■ WHAT TO DO: Every entry that appears below is to be output exactly.

### INFORMATION GIVEN ###

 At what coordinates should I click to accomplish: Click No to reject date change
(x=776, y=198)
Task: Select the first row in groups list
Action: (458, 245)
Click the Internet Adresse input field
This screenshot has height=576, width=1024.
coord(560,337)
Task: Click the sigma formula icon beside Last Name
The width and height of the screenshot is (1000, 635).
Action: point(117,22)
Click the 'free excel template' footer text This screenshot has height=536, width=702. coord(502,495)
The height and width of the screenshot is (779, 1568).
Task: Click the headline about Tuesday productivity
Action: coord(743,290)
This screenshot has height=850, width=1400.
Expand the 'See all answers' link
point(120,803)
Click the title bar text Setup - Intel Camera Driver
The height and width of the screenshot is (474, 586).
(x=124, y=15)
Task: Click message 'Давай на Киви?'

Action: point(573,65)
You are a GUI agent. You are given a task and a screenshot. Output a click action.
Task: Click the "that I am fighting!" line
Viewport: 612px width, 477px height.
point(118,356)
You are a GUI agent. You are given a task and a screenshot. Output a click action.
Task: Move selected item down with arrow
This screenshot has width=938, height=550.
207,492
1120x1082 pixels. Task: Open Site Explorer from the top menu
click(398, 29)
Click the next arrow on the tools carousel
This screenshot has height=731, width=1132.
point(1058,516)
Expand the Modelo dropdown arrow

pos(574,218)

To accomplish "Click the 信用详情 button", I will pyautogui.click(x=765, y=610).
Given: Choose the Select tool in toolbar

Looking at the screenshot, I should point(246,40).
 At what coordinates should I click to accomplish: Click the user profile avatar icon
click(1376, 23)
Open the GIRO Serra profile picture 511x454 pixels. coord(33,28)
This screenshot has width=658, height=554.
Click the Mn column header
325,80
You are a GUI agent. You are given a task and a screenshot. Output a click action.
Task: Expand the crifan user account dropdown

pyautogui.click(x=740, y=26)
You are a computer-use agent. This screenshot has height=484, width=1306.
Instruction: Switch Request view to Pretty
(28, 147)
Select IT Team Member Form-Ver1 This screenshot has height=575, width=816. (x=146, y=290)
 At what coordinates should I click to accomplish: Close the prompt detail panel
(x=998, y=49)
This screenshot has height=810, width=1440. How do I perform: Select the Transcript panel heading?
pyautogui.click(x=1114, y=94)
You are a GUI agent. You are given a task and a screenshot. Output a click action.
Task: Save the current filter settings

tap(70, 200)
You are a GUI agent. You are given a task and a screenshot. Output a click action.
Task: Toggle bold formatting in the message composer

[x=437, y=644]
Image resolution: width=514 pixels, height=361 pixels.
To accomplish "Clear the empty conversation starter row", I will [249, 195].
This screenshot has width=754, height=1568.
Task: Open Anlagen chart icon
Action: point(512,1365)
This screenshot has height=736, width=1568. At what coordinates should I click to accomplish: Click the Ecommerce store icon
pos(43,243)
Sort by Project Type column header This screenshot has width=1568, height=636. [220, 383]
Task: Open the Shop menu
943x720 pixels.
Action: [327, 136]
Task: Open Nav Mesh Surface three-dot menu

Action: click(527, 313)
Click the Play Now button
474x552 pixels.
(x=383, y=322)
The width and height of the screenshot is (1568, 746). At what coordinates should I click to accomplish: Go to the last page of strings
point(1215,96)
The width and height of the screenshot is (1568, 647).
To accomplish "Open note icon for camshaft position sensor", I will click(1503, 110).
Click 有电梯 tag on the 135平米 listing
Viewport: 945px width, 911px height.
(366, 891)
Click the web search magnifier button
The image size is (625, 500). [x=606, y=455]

###

■ ANSWER SECTION:
 At what coordinates should I click to accomplish: Click No to reject date change
(x=776, y=198)
Task: Select the first row in groups list
Action: (458, 245)
Click the Internet Adresse input field
This screenshot has height=576, width=1024.
coord(560,337)
Task: Click the sigma formula icon beside Last Name
The width and height of the screenshot is (1000, 635).
Action: point(117,22)
Click the 'free excel template' footer text This screenshot has height=536, width=702. coord(502,495)
The height and width of the screenshot is (779, 1568).
Task: Click the headline about Tuesday productivity
Action: coord(743,290)
This screenshot has height=850, width=1400.
Expand the 'See all answers' link
point(120,803)
Click the title bar text Setup - Intel Camera Driver
The height and width of the screenshot is (474, 586).
(x=124, y=15)
Task: Click message 'Давай на Киви?'

Action: point(573,65)
You are a GUI agent. You are given a task and a screenshot. Output a click action.
Task: Click the "that I am fighting!" line
Viewport: 612px width, 477px height.
point(118,356)
You are a GUI agent. You are given a task and a screenshot. Output a click action.
Task: Move selected item down with arrow
This screenshot has width=938, height=550.
207,492
1120x1082 pixels. Task: Open Site Explorer from the top menu
click(398, 29)
Click the next arrow on the tools carousel
This screenshot has height=731, width=1132.
point(1058,516)
Expand the Modelo dropdown arrow

pos(574,218)

To accomplish "Click the 信用详情 button", I will pyautogui.click(x=765, y=610).
Given: Choose the Select tool in toolbar

Looking at the screenshot, I should point(246,40).
 At what coordinates should I click to accomplish: Click the user profile avatar icon
click(1376, 23)
Open the GIRO Serra profile picture 511x454 pixels. coord(33,28)
This screenshot has width=658, height=554.
Click the Mn column header
325,80
You are a GUI agent. You are given a task and a screenshot. Output a click action.
Task: Expand the crifan user account dropdown

pyautogui.click(x=740, y=26)
You are a computer-use agent. This screenshot has height=484, width=1306.
Instruction: Switch Request view to Pretty
(28, 147)
Select IT Team Member Form-Ver1 This screenshot has height=575, width=816. (x=146, y=290)
 At what coordinates should I click to accomplish: Close the prompt detail panel
(x=998, y=49)
This screenshot has height=810, width=1440. How do I perform: Select the Transcript panel heading?
pyautogui.click(x=1114, y=94)
You are a GUI agent. You are given a task and a screenshot. Output a click action.
Task: Save the current filter settings

tap(70, 200)
You are a GUI agent. You are given a task and a screenshot. Output a click action.
Task: Toggle bold formatting in the message composer

[x=437, y=644]
Image resolution: width=514 pixels, height=361 pixels.
To accomplish "Clear the empty conversation starter row", I will [249, 195].
This screenshot has width=754, height=1568.
Task: Open Anlagen chart icon
Action: point(512,1365)
This screenshot has height=736, width=1568. At what coordinates should I click to accomplish: Click the Ecommerce store icon
pos(43,243)
Sort by Project Type column header This screenshot has width=1568, height=636. [220, 383]
Task: Open the Shop menu
943x720 pixels.
Action: [327, 136]
Task: Open Nav Mesh Surface three-dot menu

Action: click(527, 313)
Click the Play Now button
474x552 pixels.
(x=383, y=322)
The width and height of the screenshot is (1568, 746). At what coordinates should I click to accomplish: Go to the last page of strings
point(1215,96)
The width and height of the screenshot is (1568, 647).
To accomplish "Open note icon for camshaft position sensor", I will click(1503, 110).
Click 有电梯 tag on the 135平米 listing
Viewport: 945px width, 911px height.
(366, 891)
Click the web search magnifier button
The image size is (625, 500). [x=606, y=455]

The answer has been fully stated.